** Задания **
[a] Какие письма Иоанна Златоуста, согласно тексту о жизни на Шпалерке, несколько отвлекали и развлекали рассказчика?
[b] Воспроизведите без изменений часть текста о жизни на Шпалерке от слов "Обычно после хорошей" до слов "себя воле Божией.".

** Фрагмент текста **
^^^^^^^^
Конечно, наступающую ночь я ожидал с тревогой, тревожно и проводил ее, ожидая, что вот-вот отворится дверь и возьмут меня куда-то далеко. Так и следующую ночь проводил. Но это была тревога не из-за боязни смерти, а от тяжелого сознания смерти от расстрела, быть может, при предварительных издевательствах и глумлениях, чего так много было на суде и что естественно было ожидать и, конечно, не в меньшей степени и пред расстрелом и в момент его. Но Св. Дары, причащение их сильно бодрило и даже успокоительно примиряло со смертью. Хотя умру, но все же со Христом через причащение Его Тела и Крови.

Причащался я дней пять подряд, и это было радостно и отрадно. День на Шпалерке обычно распределялся так. В семь-восемь часов утра вставал, вычитывал медленно все утренние молитвы и канон дневному святому недели; это продолжалось около часу. После этого ходил из угла в угол по камере, лежал, читал Евангелие или Иоанна Златоуста. В двенадцать часов – обед и чай, опять лежал, ходил, прочитывал акафист Сладчайшему Иисусу, а через небольшой промежуток прочитывал акафист Божией Матери. В пять часов ужин и чай, прочитывал канон покаянный Спасителю, молебный Божией Матери и, отдохнув немного, вечерние молитвы. Под праздники совершал перед вечерними молитвами всенощную, а утром в праздничные дни – обедницу. Нередко, бродя по камере, выпевал все, что знал наизусть из церковных песнопений.

Обычно после хорошей молитвы наступало хорошее духовное успокоение, а нередко переживались долгие минуты высокого религиозного подъема и всецелой отрешенности от земного и плотского, с искренней преданностью себя воле Божией.

Кажется, я исчерпал описанием всю фактическую сторону жизни на Шпалерке. Остается коснуться самого главного: душевного состояния, жизни внутренней. Она вся стояла под одним – всегда гвоздем в голове стоявшем и сердце щемившим – вопросом: расстреляют или нет. Вопрос этот был в высшей степени неотвязчив, назойлив. Что бы я ни делал, чем бы ни старался занять себя, он неотступно мучил меня. Именно мучил. Возьмешься за Евангелие, он мешает понимать, а Златоуста я долго не мог даже читать. И только письма его к Олимпиаде меня несколько отвлекали и развлекали. И тут прочтешь три-четыре строки – и опять незаметно отдаешься старой неотвязчивой мысли, читаешь и не понимаешь.

Только на молитве я – и то не сразу, не скоро – позабывался. Грустно, тяжело на душе, как-то темно, безотрадно, состояние какой-то безотчетной тоски, чего не выразишь словами, не втиснешь ни в какие определенные понятия и формулы. Станешь на молитву – и чувствуешь, как будто тебя какая-то неведомая сила отталкивает от нее, страшно не хочется молиться, произносишь слова, а в голове все тот же мучительный вопрос, в сердце нет успокоения. Читаешь и не понимаешь, перечитываешь по два, по три раза одни и те же слова молитвы и – только так себя приневоливая – наконец-то освобождаешься от своего мучителя, на душе становится тихо, ублаготворенно, и кончаешь молитву успокоенным и, пожалуй, даже радостным, – нашедшим как будто благоприятный ответ на этот вопрос и готовым хоть сейчас идти на смерть. Только тюрьма дала почувствовать и пережить истинное наслаждение, успокоение и радование в молитве и от молитвы.
^^^^^^^^
** Выдержки из листинга **
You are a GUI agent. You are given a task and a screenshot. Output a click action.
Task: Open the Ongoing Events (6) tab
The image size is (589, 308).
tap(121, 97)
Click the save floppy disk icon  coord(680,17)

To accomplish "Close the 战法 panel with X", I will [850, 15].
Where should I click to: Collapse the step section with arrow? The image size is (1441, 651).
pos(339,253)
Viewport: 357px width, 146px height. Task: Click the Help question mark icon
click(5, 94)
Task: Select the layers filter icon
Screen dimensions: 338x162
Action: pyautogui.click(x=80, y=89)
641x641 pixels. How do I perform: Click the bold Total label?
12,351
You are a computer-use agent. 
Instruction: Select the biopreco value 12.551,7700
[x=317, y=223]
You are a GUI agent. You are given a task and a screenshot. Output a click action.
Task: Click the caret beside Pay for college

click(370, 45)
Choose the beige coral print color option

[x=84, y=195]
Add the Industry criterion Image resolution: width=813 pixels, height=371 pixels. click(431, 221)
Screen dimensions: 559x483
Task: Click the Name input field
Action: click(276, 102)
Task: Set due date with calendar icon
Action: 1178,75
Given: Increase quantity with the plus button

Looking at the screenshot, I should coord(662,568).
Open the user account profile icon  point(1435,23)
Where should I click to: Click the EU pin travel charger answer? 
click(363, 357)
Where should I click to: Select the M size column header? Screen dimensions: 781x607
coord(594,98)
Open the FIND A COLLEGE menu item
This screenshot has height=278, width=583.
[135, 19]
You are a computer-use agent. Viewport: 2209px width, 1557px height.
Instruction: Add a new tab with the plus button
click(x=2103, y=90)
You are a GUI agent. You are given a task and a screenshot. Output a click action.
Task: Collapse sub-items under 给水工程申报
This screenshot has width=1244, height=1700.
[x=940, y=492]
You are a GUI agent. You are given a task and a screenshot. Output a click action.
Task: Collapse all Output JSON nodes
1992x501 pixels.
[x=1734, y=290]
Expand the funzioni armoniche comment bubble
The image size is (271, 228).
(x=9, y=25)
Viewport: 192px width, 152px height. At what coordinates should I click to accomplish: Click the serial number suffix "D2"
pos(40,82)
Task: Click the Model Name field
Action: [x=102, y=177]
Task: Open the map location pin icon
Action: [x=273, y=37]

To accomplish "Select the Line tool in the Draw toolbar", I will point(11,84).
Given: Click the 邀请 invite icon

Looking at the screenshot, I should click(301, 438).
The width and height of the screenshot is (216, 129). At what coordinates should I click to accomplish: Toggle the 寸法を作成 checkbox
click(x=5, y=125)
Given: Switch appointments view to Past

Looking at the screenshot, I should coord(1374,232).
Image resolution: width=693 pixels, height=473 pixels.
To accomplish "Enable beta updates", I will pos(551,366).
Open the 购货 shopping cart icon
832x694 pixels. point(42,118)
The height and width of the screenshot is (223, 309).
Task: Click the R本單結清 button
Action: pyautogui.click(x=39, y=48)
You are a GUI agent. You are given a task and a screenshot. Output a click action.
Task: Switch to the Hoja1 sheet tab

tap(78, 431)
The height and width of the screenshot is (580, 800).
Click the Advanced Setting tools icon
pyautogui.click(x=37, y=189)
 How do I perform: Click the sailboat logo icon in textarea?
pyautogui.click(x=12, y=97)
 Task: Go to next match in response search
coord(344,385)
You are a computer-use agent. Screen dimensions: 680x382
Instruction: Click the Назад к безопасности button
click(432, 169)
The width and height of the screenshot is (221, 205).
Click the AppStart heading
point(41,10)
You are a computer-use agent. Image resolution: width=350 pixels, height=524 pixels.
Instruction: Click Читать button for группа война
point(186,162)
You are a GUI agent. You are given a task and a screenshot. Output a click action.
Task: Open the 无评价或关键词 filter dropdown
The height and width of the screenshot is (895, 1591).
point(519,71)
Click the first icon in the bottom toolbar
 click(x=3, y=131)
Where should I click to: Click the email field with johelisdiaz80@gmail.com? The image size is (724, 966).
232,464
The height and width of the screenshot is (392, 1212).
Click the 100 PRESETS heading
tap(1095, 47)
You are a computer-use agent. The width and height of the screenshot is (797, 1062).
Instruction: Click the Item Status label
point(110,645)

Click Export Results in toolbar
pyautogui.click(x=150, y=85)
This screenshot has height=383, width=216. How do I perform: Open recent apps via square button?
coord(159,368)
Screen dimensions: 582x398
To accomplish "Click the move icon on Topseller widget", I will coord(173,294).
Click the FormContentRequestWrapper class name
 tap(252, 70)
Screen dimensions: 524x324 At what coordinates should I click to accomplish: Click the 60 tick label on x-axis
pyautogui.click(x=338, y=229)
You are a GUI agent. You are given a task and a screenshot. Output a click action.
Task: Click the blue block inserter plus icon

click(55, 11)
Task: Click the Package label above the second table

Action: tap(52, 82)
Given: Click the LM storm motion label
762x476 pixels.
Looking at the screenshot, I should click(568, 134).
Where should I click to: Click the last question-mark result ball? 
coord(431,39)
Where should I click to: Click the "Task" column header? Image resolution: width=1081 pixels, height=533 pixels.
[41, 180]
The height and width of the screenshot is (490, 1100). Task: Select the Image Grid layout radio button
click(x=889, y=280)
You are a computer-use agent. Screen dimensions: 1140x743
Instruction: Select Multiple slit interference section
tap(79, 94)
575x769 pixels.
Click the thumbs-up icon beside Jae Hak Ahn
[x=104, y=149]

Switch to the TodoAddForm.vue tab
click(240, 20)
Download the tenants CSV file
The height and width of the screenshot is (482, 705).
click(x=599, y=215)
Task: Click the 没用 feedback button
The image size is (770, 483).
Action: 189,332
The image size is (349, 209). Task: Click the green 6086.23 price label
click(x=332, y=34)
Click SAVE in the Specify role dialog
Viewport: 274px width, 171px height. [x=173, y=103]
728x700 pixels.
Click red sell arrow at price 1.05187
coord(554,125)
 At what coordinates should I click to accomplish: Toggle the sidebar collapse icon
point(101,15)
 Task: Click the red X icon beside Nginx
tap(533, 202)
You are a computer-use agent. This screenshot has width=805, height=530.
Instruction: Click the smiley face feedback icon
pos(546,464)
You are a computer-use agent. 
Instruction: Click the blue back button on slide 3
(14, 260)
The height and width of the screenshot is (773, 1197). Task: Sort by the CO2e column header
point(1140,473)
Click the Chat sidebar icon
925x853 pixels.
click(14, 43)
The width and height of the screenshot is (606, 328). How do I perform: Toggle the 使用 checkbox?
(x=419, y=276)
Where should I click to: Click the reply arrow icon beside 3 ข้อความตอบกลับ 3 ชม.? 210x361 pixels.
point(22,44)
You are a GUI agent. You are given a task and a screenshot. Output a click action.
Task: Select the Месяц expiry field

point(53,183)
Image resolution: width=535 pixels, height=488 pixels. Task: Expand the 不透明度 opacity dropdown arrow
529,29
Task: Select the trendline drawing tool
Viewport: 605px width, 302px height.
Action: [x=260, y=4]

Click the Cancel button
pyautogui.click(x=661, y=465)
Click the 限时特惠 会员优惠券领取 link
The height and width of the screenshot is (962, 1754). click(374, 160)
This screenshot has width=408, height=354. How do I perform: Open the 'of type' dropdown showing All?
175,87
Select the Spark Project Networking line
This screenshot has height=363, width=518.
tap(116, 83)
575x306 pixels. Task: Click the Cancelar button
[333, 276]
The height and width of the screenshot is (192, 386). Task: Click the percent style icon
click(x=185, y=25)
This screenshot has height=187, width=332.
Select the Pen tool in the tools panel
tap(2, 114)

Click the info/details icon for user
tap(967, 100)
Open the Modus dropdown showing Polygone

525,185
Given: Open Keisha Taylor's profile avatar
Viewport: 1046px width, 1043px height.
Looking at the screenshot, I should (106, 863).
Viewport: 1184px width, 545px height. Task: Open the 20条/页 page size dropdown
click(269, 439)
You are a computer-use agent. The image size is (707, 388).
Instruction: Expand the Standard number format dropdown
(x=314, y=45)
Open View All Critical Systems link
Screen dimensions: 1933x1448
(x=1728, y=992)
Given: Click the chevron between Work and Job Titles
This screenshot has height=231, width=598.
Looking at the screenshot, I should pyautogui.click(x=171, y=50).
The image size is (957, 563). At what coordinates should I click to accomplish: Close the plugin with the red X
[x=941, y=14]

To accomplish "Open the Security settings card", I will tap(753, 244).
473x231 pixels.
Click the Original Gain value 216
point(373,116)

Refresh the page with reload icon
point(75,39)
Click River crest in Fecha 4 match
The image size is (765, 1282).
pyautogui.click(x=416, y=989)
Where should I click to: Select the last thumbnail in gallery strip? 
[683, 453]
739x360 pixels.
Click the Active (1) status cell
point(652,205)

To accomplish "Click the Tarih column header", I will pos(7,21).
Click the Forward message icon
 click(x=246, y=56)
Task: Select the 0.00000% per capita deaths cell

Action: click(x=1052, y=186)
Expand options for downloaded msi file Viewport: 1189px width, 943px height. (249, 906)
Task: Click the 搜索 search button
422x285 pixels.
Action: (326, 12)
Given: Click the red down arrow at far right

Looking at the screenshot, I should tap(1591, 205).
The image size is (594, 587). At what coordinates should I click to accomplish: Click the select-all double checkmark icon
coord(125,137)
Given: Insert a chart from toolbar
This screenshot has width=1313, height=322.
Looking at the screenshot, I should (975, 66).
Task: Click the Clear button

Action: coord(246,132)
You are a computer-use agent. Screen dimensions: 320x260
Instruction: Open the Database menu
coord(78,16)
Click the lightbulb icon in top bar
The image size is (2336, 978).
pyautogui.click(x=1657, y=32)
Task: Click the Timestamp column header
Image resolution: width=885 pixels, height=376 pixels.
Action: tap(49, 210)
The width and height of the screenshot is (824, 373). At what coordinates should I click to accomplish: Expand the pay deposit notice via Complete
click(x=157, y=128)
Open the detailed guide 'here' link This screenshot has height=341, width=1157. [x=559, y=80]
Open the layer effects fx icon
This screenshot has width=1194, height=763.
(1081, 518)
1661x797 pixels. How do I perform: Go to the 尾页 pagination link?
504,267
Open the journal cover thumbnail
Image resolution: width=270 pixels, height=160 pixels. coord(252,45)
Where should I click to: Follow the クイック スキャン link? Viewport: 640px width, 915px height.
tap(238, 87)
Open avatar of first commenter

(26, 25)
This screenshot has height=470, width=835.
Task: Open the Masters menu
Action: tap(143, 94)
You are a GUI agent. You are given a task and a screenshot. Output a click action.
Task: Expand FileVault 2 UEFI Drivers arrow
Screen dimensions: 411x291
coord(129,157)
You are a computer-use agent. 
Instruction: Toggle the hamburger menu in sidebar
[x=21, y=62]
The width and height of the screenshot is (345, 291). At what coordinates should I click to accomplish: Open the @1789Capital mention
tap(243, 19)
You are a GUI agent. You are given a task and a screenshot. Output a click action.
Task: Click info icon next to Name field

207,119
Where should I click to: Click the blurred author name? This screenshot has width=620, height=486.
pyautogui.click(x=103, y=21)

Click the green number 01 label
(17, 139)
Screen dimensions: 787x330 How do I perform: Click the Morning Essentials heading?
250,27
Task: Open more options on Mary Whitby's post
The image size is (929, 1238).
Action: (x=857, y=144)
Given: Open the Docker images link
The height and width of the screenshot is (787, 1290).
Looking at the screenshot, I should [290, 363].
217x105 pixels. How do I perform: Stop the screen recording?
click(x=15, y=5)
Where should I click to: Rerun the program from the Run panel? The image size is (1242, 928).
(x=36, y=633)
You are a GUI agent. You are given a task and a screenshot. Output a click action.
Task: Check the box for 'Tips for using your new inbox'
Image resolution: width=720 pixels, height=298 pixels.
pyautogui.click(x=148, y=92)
^^^^^^^^
** Ответы по заданиям **
[a] Письма Иоанна Златоуста к Олимпиаде.

[b]
Обычно после хорошей молитвы наступало хорошее духовное успокоение, а нередко переживались долгие минуты высокого религиозного подъема и всецелой отрешенности от земного и плотского, с искренней преданностью себя воле Божией.